Jervis Mead was speaking again. “I hope you’ll forgive me, you two, for the past. No one has a right to dictate to another what he shall believe. I’m sincere in saying that. Even if I don’t quite agree with the Mormon teachings, you people out here have my respect and admiration. I’d like to feel that we can be friends, and I’d like to feel that we, here in this house, are friends and more – are one family, and will always be; that you and I, Arden, are father and son.”
“Why, of course.”
“I mean, my boy, caring deeply, as these women would like to have us. And these babies …” He was taking Joey up into his arms again.
“Look at him,” said Jervis Mead, looking into little Joye’s wide, confident baby eyes. “He really likes me. How about you, my lad?”
“You’re right, sir. We’ll be close to each other, always.”
“We’ll make it a Christmas gift to the women we love, eh? A gift of peace and good will!”

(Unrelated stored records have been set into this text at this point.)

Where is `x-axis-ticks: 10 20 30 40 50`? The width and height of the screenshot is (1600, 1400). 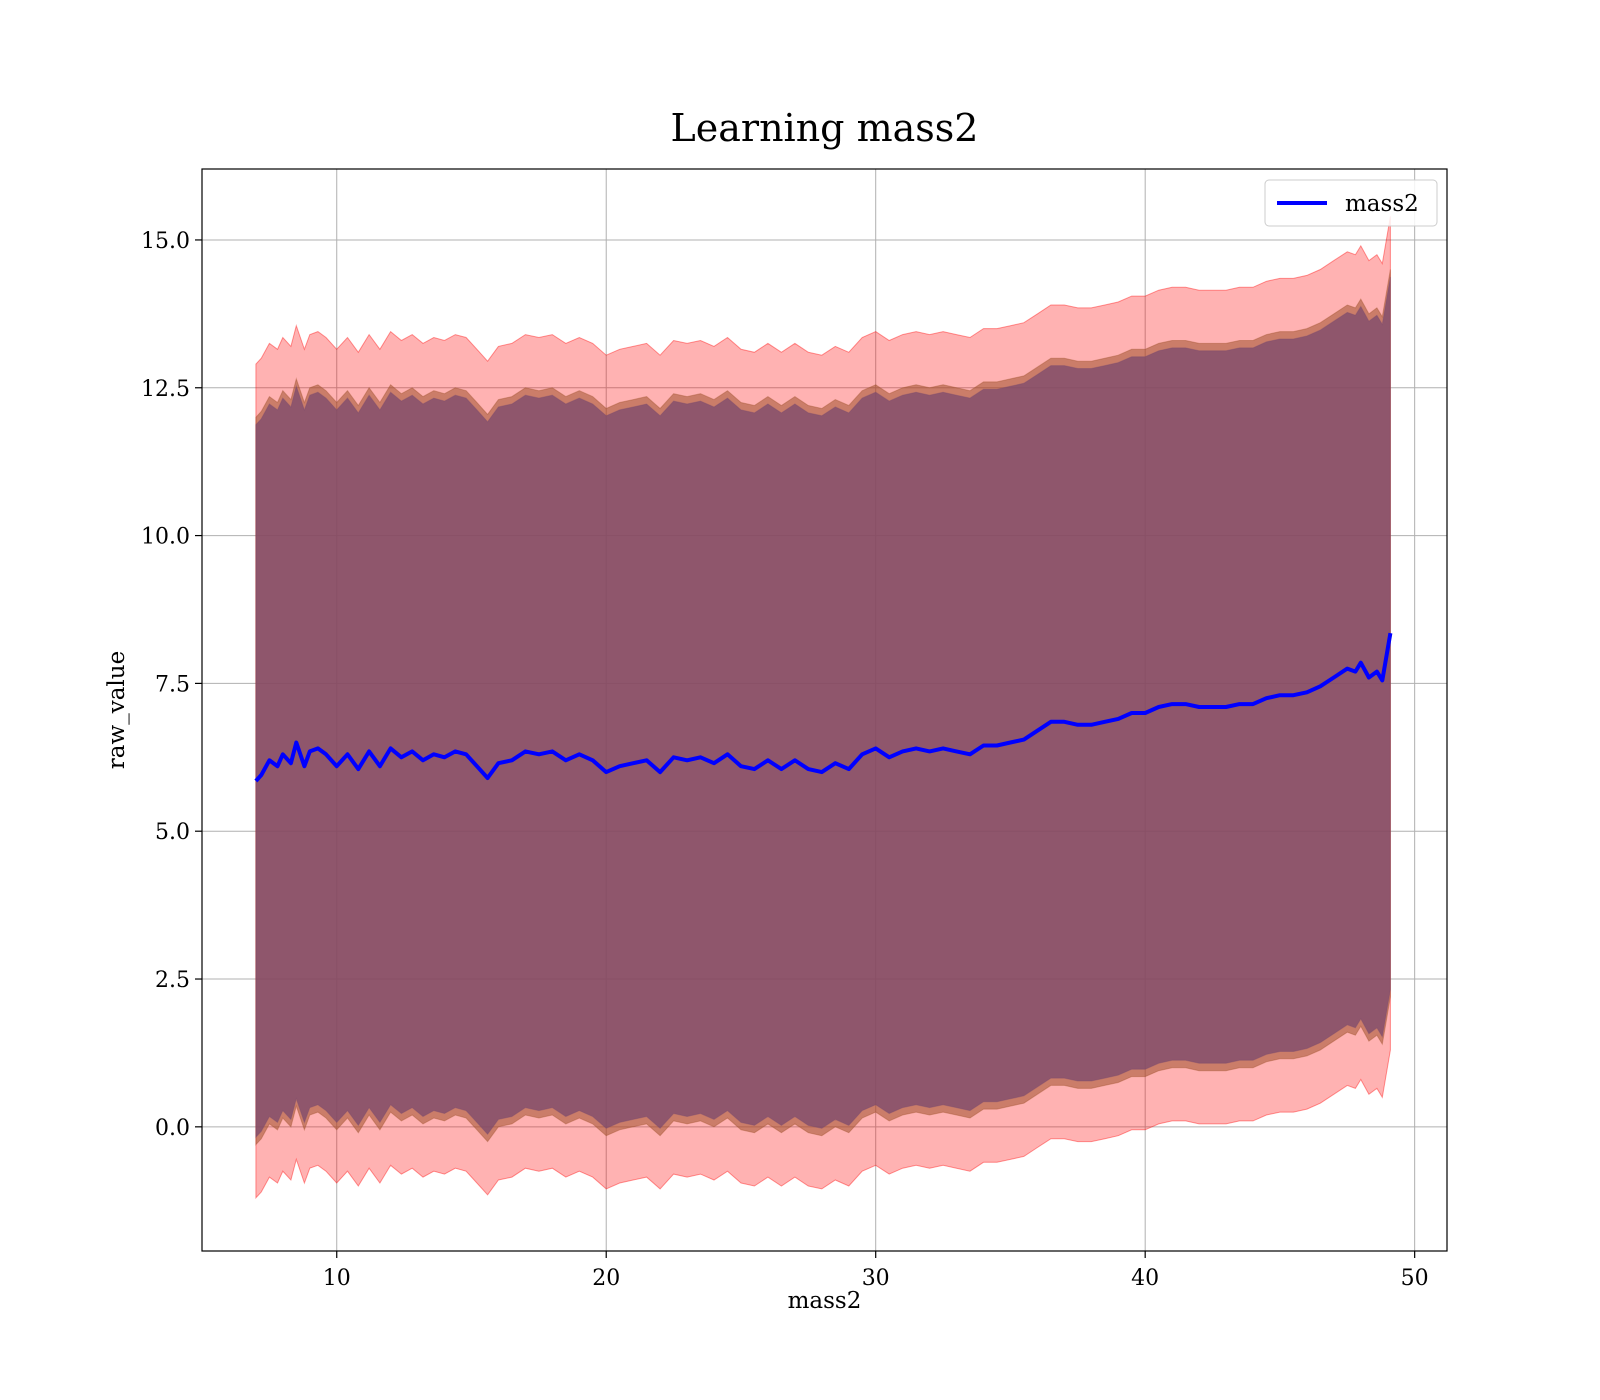
x-axis-ticks: 10 20 30 40 50 is located at coordinates (876, 1271).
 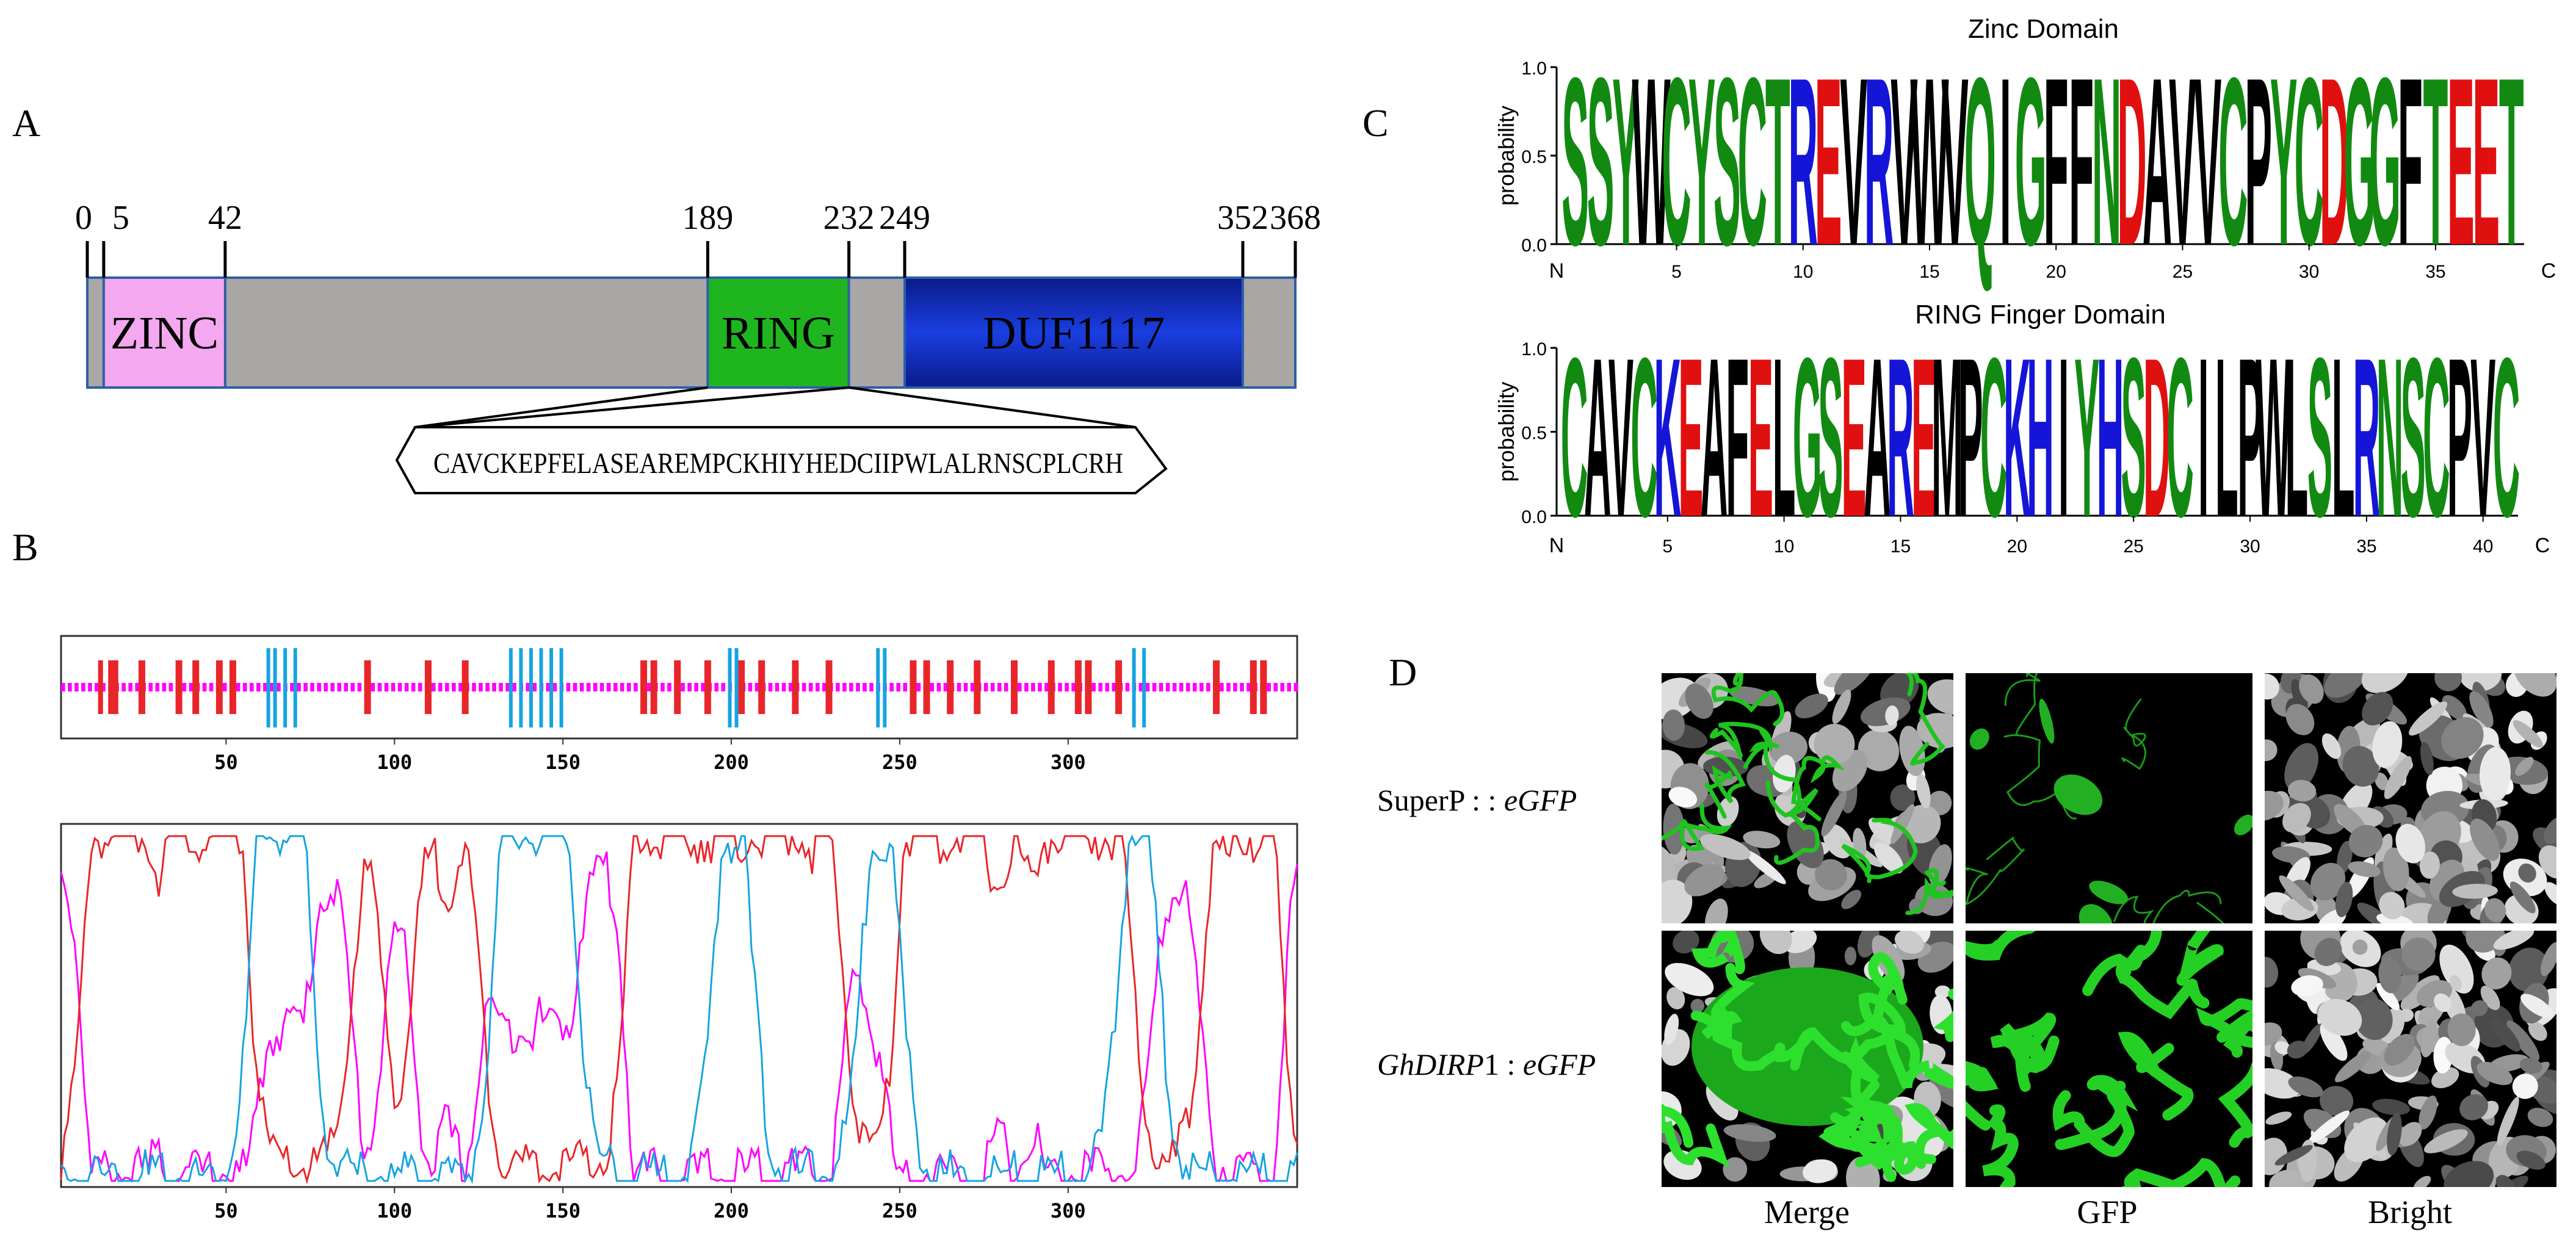 I want to click on y-tick-label: 0.5, so click(x=1534, y=434).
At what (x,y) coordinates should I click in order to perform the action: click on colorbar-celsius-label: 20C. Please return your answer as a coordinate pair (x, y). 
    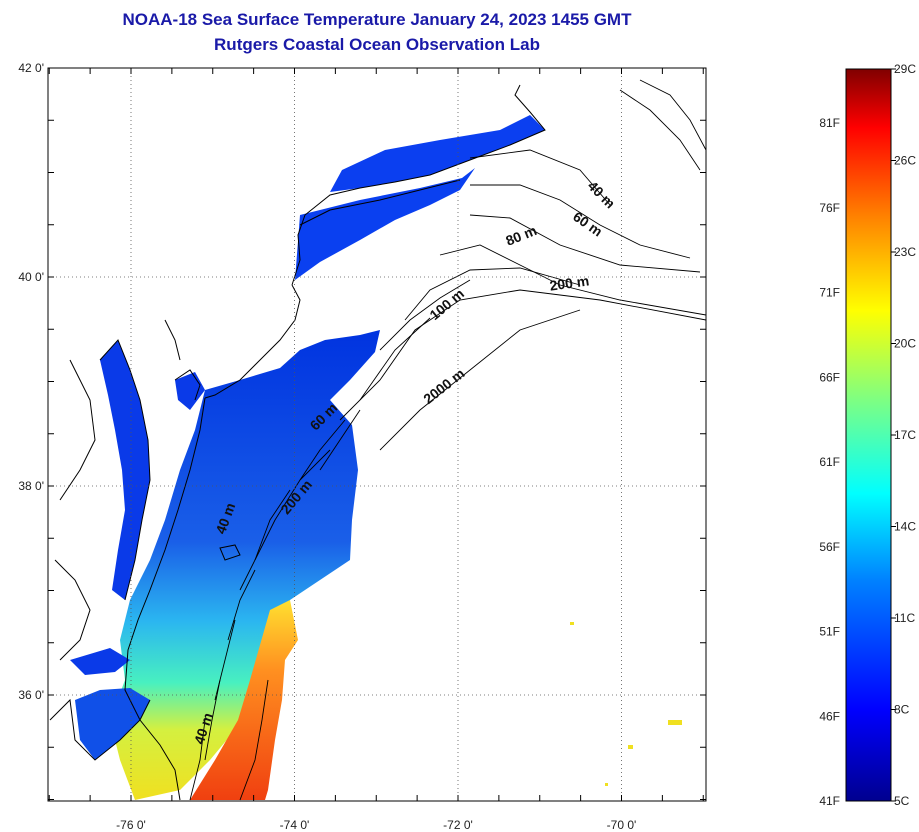
    Looking at the image, I should click on (905, 344).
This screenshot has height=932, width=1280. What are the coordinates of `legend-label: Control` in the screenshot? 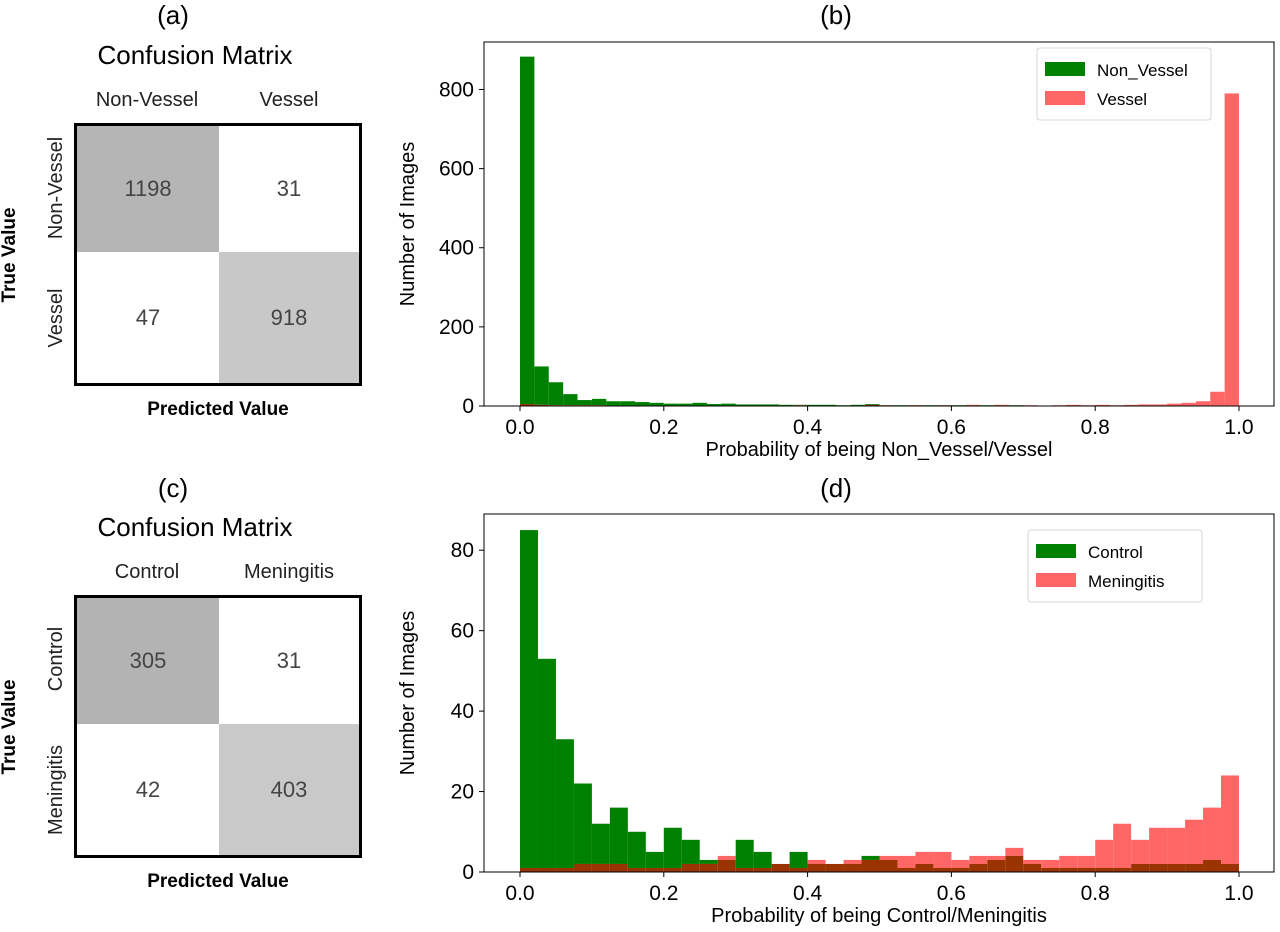 It's located at (1116, 552).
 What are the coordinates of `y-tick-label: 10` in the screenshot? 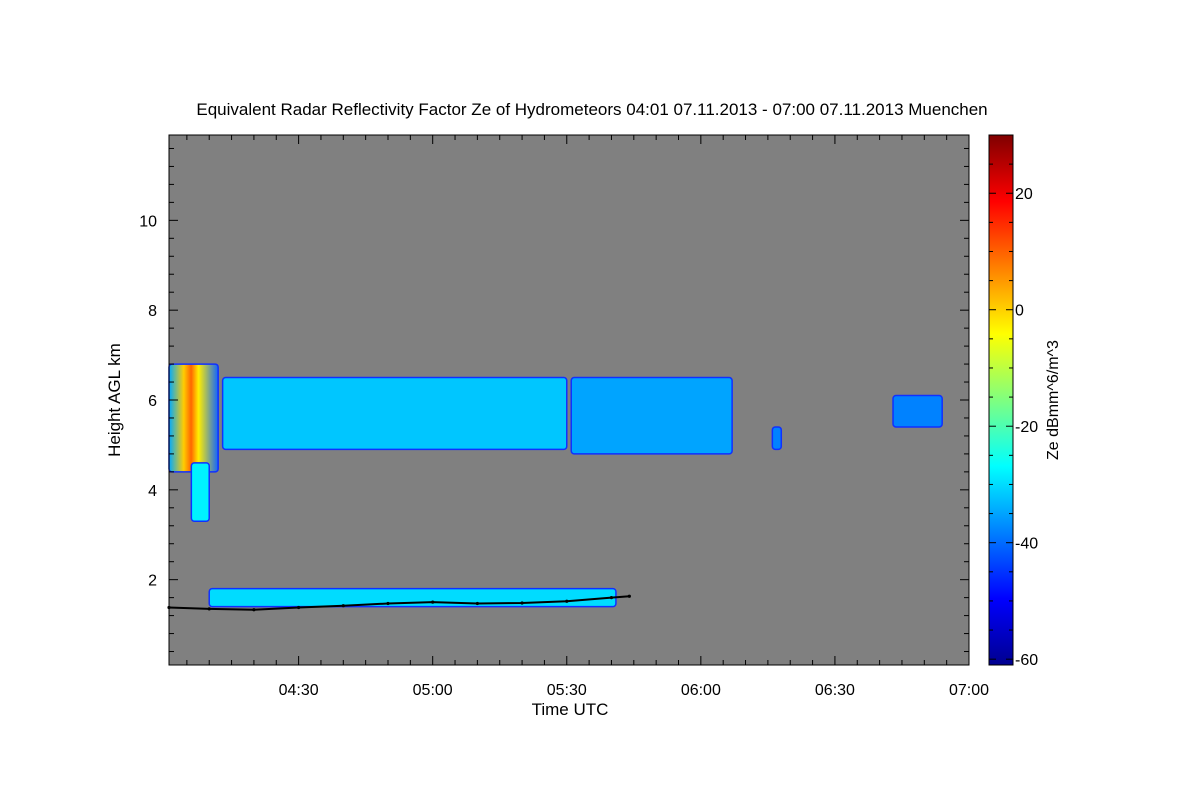 It's located at (148, 222).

Their clasped hands sealed the compact.
Just then, Ardena slipped down from the grandmother’s knee and came toward her mother.
“The candles, now, Mudther, light the candles!”
They put out the lamps, so there would be only the candles and the lowering firelight in the room. One by one the tapers gleamed out, until the room was mellow with the light of them. Each one, though but a tiny glimmer was a symbol of the Star of long ago whose light was renewed and would continue to be renewed each year where hearts admitted the Christmas spirit of love and harmony. Each candle was an infinitesimal but certain testimony that the Star which hung over Bethlehem, had shone with a Light eternal.